The NS essayist John Gray gets it about right: "The destruction of the natural world is not the result of global capitalism, industrialisation, 'western civilisation' or any flaw in human institutions. It is a consequence of the evolutionary success of an exceptionally rapacious primate."

That is why we need to abandon the left-right battle lines. They offer us no guidance on how to survive the century ahead. Neither does Gray, for that matter. For him, all grand plans are by definition doomed to fail. Looking at history, one can see his point. But we have got to survive the bottleneck, and just muddling through won't do.
Thinking up solutions is not the problem. The "contraction and convergence" proposal for tackling climate change (global emissions contract to a sustainable level; per capita emissions converge between countries) knits both human equality and ecological survival into an elegant equation.
Similarly, we can protect biodiversity by stopping habitat destruction and countering the spread of invasive alien species around the world, especially in highly biodiverse "hot-spot" areas. And increasing women's control over their fertility is a straightforward way to reduce population growth.
Yet these proposals are so vast and all-consuming as to require a strong and durable consensus before they can be agreed or implemented. Biodiversity protection cannot be bolted on to existing growth-oriented economics.
Contraction and convergence would require enormous resource transfers from rich to poor countries, as the developed world pays the developing nations not to follow in its own dirty footsteps.
Hence the failure of the various UN environmental summits: they take place in a political vacuum, with little public knowledge or interest to support or enforce their decisions. It is the formation of any durable political consensus towards ecological survival that the anti-green movement is determined to prevent.

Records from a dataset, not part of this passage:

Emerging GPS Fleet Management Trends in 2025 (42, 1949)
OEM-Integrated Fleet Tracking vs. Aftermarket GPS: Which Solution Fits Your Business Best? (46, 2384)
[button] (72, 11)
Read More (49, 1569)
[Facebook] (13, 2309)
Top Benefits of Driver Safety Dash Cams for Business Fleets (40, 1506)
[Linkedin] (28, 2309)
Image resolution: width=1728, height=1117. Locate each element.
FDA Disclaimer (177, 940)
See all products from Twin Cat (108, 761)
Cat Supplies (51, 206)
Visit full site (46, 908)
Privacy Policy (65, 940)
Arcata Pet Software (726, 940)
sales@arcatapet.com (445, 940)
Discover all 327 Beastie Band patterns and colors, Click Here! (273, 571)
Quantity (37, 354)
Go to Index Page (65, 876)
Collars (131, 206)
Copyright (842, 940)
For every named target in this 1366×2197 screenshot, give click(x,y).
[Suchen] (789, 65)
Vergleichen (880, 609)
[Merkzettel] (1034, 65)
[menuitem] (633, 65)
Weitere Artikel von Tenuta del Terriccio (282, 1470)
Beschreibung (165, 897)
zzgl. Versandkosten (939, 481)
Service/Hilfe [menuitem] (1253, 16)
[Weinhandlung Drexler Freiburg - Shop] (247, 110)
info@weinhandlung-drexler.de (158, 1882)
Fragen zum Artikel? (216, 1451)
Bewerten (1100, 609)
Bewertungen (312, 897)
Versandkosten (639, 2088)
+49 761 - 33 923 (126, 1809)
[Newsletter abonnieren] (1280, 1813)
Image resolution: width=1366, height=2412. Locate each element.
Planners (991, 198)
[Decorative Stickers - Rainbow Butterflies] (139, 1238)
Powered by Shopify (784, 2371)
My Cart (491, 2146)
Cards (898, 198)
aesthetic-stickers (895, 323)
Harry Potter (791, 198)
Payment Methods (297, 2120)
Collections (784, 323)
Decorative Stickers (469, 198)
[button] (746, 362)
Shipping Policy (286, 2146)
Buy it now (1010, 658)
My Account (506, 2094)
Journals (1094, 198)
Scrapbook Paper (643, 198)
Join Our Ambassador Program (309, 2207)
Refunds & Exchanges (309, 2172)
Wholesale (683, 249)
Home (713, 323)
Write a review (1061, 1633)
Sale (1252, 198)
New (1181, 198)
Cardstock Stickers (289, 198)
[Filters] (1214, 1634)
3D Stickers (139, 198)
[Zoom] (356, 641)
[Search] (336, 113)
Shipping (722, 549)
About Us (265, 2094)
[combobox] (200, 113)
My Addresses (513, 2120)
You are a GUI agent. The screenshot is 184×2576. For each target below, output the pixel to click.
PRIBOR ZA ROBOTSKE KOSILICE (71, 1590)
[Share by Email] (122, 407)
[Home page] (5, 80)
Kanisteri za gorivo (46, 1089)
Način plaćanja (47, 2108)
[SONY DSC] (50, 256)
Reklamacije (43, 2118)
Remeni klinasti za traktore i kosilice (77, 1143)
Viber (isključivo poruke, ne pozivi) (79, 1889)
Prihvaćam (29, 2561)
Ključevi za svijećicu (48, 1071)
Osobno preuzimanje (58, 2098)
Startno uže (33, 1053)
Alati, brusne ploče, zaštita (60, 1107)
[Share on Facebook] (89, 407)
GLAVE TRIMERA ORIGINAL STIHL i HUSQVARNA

In the meantime, the rest of us get side-tracked. I still believe that Tony Blair, for all his faults, remains unusually committed--compared to other government leaders--to tackling global warming. But by joining Bush's war on Iraq, Blair helped deliver the world's second-largest reserves of oil into the hands of the only major country fully under the control of climate change deniers. Rather than chasing all over the desert in search of a few mouldering old canisters of mustard gas, those seeking weapons of mass destruction need only have drilled down a few hundred metres until they hit oil, the most potent and destructive WMD of all.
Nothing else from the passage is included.